Marchant en direction de l'Accusatrice qui se tenait debout devant une petite table, Keera scruta l'assemblée devant elle. Elle avait tant redouté de devoir comparaître ainsi devant tous les dirigeants et autres personnalités importantes d'Azeroth.
Tyrande l'examinait. Keera s'avança davantage, et eut un geste de recul lorsqu'elle aperçut une gnome non loin, installée près d'un haut-elfe dont le regard manifestement enjoué ne lui inspirait pas confiance.

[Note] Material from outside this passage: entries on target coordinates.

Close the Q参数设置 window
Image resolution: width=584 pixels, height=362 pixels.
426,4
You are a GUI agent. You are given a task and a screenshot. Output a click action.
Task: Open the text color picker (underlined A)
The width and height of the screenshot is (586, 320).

Une fois au centre de la vaste pièce, elle s'assit sur le siège en bois réservé aux témoins, et vit plus haut son maître et ami Taran Zhu qui l'observait. Bien plus haut encore, les Astres, qui avaient adopté une forme plus accessible, certainement par égard pour les membres de l'assemblée, la regardait prendre place.
Elle se tourna vers Baine, qui était assis à côté d'un orc massif habillé d'un linge clair et enchaîné de la tête aux pieds. Garrosh, dont elle croisa le regard, affichait un air si étrange qu'elle ne sut dire le fond de ses pensées. Son regard indéchiffrable trahissait tout de même sa surprise, ce qui n'était pas surprenant, car il l'avait cru morte. Son visage arborait tout de même un léger rictus, ce qui le déformait encore davantage.
Keera finit par se tourner vers la grande prêtresse, et lui lança un regard plutôt dur. La ténacité dont l'elfe de la nuit avait fait preuve pour l'obliger à témoigner contre Garrosh ne rendrait sûrement pas leurs échanges des plus sympathiques. Néanmoins, Tyrande s'était avancée vers elle, et dit :
- Je vous remercie d'être présente aujourd'hui. Pouvez-vous vous présenter à cette assemblée ?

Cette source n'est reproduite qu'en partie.